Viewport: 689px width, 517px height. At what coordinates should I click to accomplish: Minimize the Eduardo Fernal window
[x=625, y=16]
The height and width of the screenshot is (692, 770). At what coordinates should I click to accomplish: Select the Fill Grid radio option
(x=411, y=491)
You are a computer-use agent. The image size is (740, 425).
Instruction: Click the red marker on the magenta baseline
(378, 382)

---*---

Each line, starting with the one containing "Instruction: Click the" and ending with the last line of the records above, should be reproduced exactly.

Instruction: Click the red marker on the magenta baseline
(378, 382)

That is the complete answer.